[Stored items]
/---

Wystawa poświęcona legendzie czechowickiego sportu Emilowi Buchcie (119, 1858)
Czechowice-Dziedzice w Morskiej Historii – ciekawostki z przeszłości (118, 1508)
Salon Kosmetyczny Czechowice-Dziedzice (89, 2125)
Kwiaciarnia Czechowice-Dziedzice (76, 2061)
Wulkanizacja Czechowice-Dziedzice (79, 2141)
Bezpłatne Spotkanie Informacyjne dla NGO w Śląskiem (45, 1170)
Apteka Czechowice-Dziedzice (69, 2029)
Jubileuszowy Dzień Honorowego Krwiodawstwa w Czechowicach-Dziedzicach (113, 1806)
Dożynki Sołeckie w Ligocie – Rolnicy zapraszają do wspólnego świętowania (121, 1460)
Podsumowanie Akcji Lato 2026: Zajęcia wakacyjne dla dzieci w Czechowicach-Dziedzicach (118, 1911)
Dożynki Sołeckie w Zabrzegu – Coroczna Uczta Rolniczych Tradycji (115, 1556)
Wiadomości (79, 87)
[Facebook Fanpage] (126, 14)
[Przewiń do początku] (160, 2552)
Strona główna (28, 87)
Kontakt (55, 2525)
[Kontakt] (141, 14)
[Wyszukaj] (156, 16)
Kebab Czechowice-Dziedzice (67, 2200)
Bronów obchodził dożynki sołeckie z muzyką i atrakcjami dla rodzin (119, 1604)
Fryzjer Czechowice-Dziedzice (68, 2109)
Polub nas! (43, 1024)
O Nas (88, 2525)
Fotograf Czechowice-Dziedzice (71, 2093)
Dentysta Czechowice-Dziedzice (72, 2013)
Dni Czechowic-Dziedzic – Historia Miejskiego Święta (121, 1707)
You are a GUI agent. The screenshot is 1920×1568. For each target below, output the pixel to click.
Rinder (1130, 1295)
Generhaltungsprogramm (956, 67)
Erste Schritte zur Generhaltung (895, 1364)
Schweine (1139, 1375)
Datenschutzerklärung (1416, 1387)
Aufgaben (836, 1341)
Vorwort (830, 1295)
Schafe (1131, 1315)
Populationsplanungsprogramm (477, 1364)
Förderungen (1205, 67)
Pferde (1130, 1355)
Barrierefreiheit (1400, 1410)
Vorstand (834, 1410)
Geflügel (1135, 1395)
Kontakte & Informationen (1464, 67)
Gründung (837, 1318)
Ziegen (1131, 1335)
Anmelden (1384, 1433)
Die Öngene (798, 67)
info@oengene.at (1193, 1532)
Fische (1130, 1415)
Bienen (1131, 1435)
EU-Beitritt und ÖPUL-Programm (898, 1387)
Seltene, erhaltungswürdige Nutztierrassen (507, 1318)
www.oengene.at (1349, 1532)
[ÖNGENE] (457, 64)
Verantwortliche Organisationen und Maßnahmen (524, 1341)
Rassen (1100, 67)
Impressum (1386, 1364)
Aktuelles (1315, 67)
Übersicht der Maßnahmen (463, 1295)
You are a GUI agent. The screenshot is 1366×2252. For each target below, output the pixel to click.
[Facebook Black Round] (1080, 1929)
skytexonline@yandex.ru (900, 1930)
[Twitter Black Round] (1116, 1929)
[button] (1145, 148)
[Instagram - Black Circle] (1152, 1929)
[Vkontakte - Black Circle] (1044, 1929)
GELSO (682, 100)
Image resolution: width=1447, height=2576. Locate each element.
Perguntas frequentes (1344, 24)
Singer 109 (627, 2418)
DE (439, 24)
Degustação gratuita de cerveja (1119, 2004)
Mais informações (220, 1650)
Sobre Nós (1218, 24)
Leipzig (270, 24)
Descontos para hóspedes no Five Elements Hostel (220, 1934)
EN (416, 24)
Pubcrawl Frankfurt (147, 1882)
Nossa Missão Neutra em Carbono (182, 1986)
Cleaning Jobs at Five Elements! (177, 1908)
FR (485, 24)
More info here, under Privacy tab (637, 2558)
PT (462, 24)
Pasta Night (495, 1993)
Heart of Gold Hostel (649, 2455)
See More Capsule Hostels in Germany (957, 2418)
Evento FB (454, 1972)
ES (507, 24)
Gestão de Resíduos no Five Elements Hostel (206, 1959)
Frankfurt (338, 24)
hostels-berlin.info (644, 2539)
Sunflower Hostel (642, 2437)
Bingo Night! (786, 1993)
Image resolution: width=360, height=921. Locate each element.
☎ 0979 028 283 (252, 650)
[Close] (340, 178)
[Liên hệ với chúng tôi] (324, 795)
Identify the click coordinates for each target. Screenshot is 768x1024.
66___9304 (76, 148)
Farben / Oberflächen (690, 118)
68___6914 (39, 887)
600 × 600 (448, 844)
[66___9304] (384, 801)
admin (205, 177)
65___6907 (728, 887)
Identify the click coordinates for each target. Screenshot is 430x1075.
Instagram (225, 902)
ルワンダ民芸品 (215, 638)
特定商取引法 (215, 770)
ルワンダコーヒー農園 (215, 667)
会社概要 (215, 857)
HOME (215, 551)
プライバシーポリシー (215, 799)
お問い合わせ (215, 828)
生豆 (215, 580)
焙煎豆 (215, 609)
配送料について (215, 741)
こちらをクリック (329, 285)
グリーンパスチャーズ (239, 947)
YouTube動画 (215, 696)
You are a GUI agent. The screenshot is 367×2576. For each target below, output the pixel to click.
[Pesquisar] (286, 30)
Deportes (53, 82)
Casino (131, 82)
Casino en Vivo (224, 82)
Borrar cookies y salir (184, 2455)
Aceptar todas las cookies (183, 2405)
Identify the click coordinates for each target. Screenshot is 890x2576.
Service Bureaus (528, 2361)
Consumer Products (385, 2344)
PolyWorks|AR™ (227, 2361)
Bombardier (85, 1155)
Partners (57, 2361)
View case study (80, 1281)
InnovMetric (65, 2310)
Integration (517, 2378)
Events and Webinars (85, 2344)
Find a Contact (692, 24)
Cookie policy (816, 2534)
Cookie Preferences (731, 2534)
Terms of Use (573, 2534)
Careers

\---

→ **WHAT IS NEEDED**: Scan the records above for the lines holding "Geflügel (1135, 1395)" and "Bingo Night! (786, 1993)". Transcribe those two and every line between them word for word, and no others.

→ **YOUR SOLUTION**:
Geflügel (1135, 1395)
Kontakte & Informationen (1464, 67)
Gründung (837, 1318)
Ziegen (1131, 1335)
Anmelden (1384, 1433)
Die Öngene (798, 67)
info@oengene.at (1193, 1532)
Fische (1130, 1415)
Bienen (1131, 1435)
EU-Beitritt und ÖPUL-Programm (898, 1387)
Seltene, erhaltungswürdige Nutztierrassen (507, 1318)
www.oengene.at (1349, 1532)
[ÖNGENE] (457, 64)
Verantwortliche Organisationen und Maßnahmen (524, 1341)
Rassen (1100, 67)
Impressum (1386, 1364)
Aktuelles (1315, 67)
Übersicht der Maßnahmen (463, 1295)
You are a GUI agent. The screenshot is 1366×2252. For each target below, output the pixel to click.
[Facebook Black Round] (1080, 1929)
skytexonline@yandex.ru (900, 1930)
[Twitter Black Round] (1116, 1929)
[button] (1145, 148)
[Instagram - Black Circle] (1152, 1929)
[Vkontakte - Black Circle] (1044, 1929)
GELSO (682, 100)
Image resolution: width=1447, height=2576. Locate each element.
Perguntas frequentes (1344, 24)
Singer 109 (627, 2418)
DE (439, 24)
Degustação gratuita de cerveja (1119, 2004)
Mais informações (220, 1650)
Sobre Nós (1218, 24)
Leipzig (270, 24)
Descontos para hóspedes no Five Elements Hostel (220, 1934)
EN (416, 24)
Pubcrawl Frankfurt (147, 1882)
Nossa Missão Neutra em Carbono (182, 1986)
Cleaning Jobs at Five Elements! (177, 1908)
FR (485, 24)
More info here, under Privacy tab (637, 2558)
PT (462, 24)
Pasta Night (495, 1993)
Heart of Gold Hostel (649, 2455)
See More Capsule Hostels in Germany (957, 2418)
Evento FB (454, 1972)
ES (507, 24)
Gestão de Resíduos no Five Elements Hostel (206, 1959)
Frankfurt (338, 24)
hostels-berlin.info (644, 2539)
Sunflower Hostel (642, 2437)
Bingo Night! (786, 1993)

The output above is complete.